**** TEXTE DU DOCUMENT ****

Survivre à une faillite

Le rôle du DRH dans un processus de faillite

Lorsque l’on évoque une faillite, c’est immédiatement les figures de l’avocat et celle du client lésé qui surgissent à l’esprit. Puis celle des collaborateurs qui, par la perte de leurs emplois, brutalement deviennent des chômeurs. Il conviendrait également de nous intéresser au rôle des DRH dans cette aventure (fossoyeurs-liquidateurs, accélérateurs, urgentistes...). Voici cinq idées à retenir.

Vous êtes un St-Bernard. Alors devenez plutôt un Dr Barnard!

Si vous avez choisi la carrière RH, c’est certainement par goût des femmes et des hommes qui composent les organisations. Si tel est le cas, passez votre chemin, achetez un gilet pare-balles et téléphonez à votre coach. Pourquoi ces mesures drastiques? Parce que le processus de faillite déchire les plus belles amitiés professionnelles, par sa violence et son inéluctabilité. C’est une marche forcée à la mort de l’organisation et il s’agira de fermer la boutique. Vous serez logiquement le dernier qui éteindra la lumière. Au stade final de la mort arrivante, le DRH va cristalliser sur sa tête le mécontentement agressif de tous ses collègues qui vous attendent là où vous ne pouvez pas être, c’est-à-dire dans la résolution immédiate de toutes leurs difficultés (administratives, économiques, psychologiques, professionnelles). Sensibles et St-Bernard s’abstenir. Par contre Dr Barnard (pionnier de la transplantation cardiaque et de la chirurgie lourde), bienvenue au board.

Vous qui êtes fort, devenez le spécialiste des signaux faibles!

La faillite et la mort d’une organisation ne ressemblent pas à une fin nucléaire précédée d’un éclair atomique rasant. Ni à un cyclone dévastateur, puissant, incontestable, clair. Encore moins à une coupure d’électricité subite, propre et indiscutable. Certes, elle est tout cela à la fois et il y a clairement un avant et un après. Mais elle est bien plus. Elle est plutôt de l’ordre de multiples tremblements de terre successifs assortis d’infinies répliques qui toutes mobilisent émotionnellement l’organisation. Des phases de fulgurance urgente, puis des phases de rémission sourde. Nous sommes dans l’ordre de la démolition et la croqueuse de béton œuvre des jours, des mois, voire des années durant avant d’en venir à bout. Ce sont donc ces ruptures sismiques régulières, micrologiques et quasi quotidiennes, qui, alternées avec des phases de silence et de répit, finissent par faire craquer l’entièreté de l’organisation et de ses serviteurs. Ces éléments vitaux de l’organisation se laissent observer par un œil averti (les rappels de facture, les premières plaintes de clients, les premiers appels des fournisseurs, les premiers téléphones des journalistes, les premières questions à la direction générale sans réponse...). Vous qui êtes fort et au cœur de la forteresse, devenez le spécialiste de ces signaux faibles!

**** DONNÉES FOURNIES ****

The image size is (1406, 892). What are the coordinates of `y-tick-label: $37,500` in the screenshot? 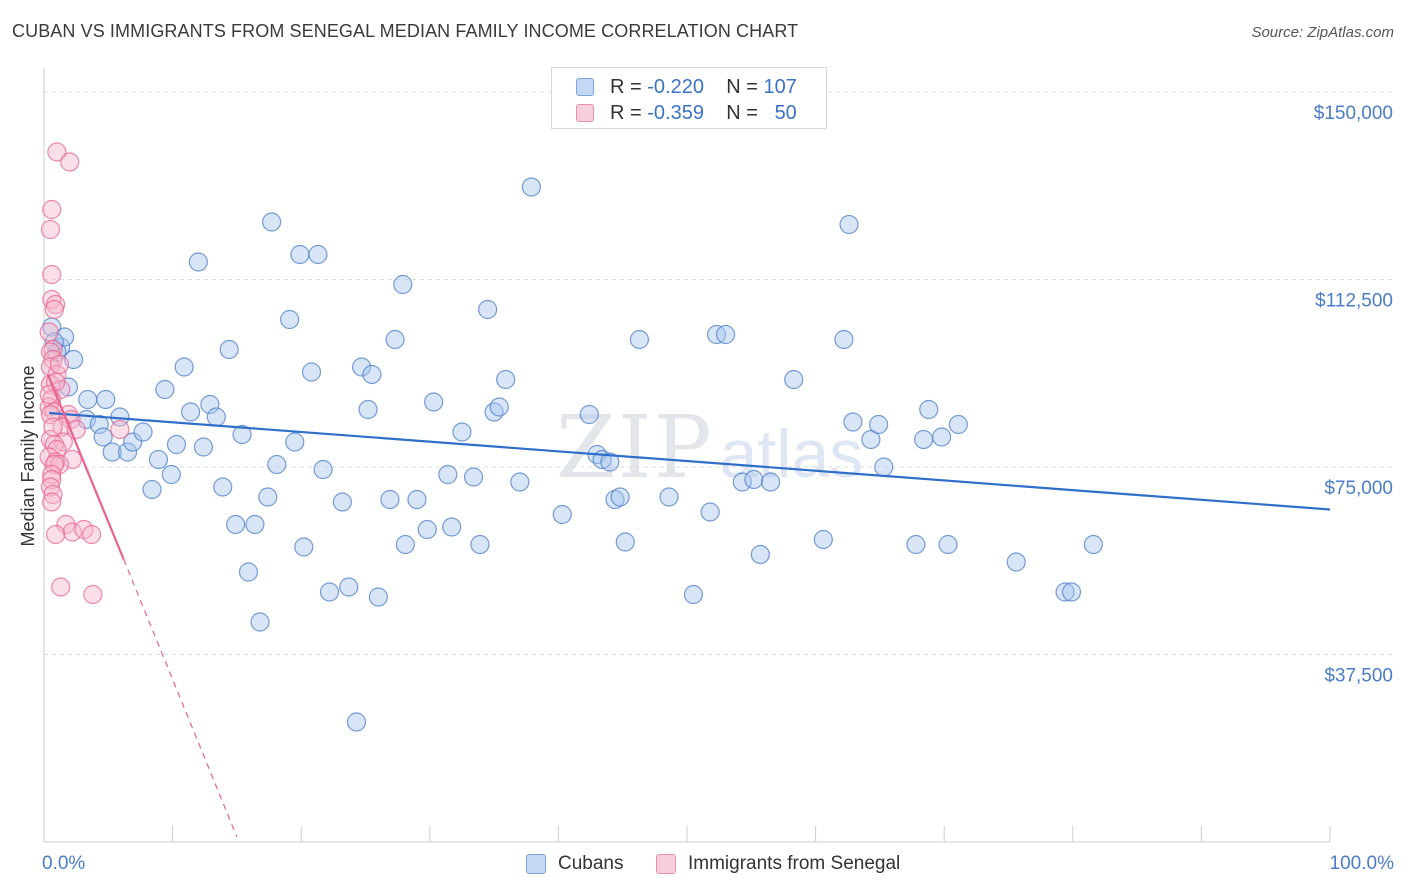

****

● EXPLORER LE DOCUMENT
(A) Dans le texte sur la faillite, recopiez le passage qui s'ouvre sur les mots contenant « Lorsque l’on évoque » et se ferme sur « un Dr Barnard! », en substituant « demandeurs d'emploi » à « chômeurs ».
(B) Poursuivez le texte sur la faillite à partir de l'endroit où il s'arrête.

● RÉPONSES RÉDIGÉES
(A)
Lorsque l’on évoque une faillite, c’est immédiatement les figures de l’avocat et celle du client lésé qui surgissent à l’esprit. Puis celle des collaborateurs qui, par la perte de leurs emplois, brutalement deviennent des demandeurs d'emploi. Il conviendrait également de nous intéresser au rôle des DRH dans cette aventure (fossoyeurs-liquidateurs, accélérateurs, urgentistes...). Voici cinq idées à retenir.

Vous êtes un St-Bernard. Alors devenez plutôt un Dr Barnard!

(B)
Vous voulez survivre? Alors imposez-vous comme partenaire stratégique!

Pour prendre sa place dans une organisation en faillite, il faut agir. Pour agir, il faut comprendre. Pour comprendre, il faut obtenir des informations. Pour obtenir des informations, il faut se positionner et aller les chercher, car la communication spontanée n’est pas le point fort des organisations, surtout en situation d’apoplexie.

Généralement, pour la Direction générale, c’est le grand huit. Mais pour la base, à leurs yeux, rien ne se passe, durant des semaines. Parfois les cadres sont suffisamment proches du comité exécutif pour saisir que des événements exceptionnels s’invitent sur l’agenda, mais en même temps des informations clés leur manquent pour donner du sens et agir en conformité au contexte. Il leur devient alors nécessaire de capter «les signaux faibles» en multipliant leurs ancrages stratégiques au sein de l’entreprise. Le DRH doit partir à la pêche. Nécessaire pour cadrer le flou, gérer le mou, maîtriser le chaos. Poser des hypothèses. Cette phase de sublimation (passage du solide au gazeux) génère une énorme dispersion d’énergie et d’angoisse et implique une certaine audace. Car, en processus d’agonie organisationnelle, mille nouveaux acteurs émergent au sein de l’entreprise! La carte du pouvoir est à ce moment extrêmement mouvante. Elle implique une reconfiguration de la stratégie de réseautage intensive nécessaire à l’obtention d’informations: se rapprocher de sa Direction générale, de ses pairs, de certains membres du Conseil d’Administration, des réviseurs internes, des fiducies de révision externe, des autorités de régulation, des experts externes de confiance liés à votre réseau personnel, se rapprocher de groupes de travail internes, rencontrer les avocats conseil, tisser des relations avec la frange syndicale émergeante, avec les consultants en stratégie dont la présence discrète étonne et apeure, etc. L’avenir, pardon, la mort de l’entreprise se décide dans ces gremiums dont il faut percer le centre de gravité, saisir l’importance de leur pouvoir d’influence, identifier les leaders informels. Et comprendre comment ces instances s’articulent, se complètent, se légitiment, se concurrencent. Il convient donc de s’associer pour être associé à la situation.

Vous n’êtes pas juriste ? C’est peutêtre une chance, mais relisez malgré tout la LP (Loi sur la poursuite pour dettes et la faillite)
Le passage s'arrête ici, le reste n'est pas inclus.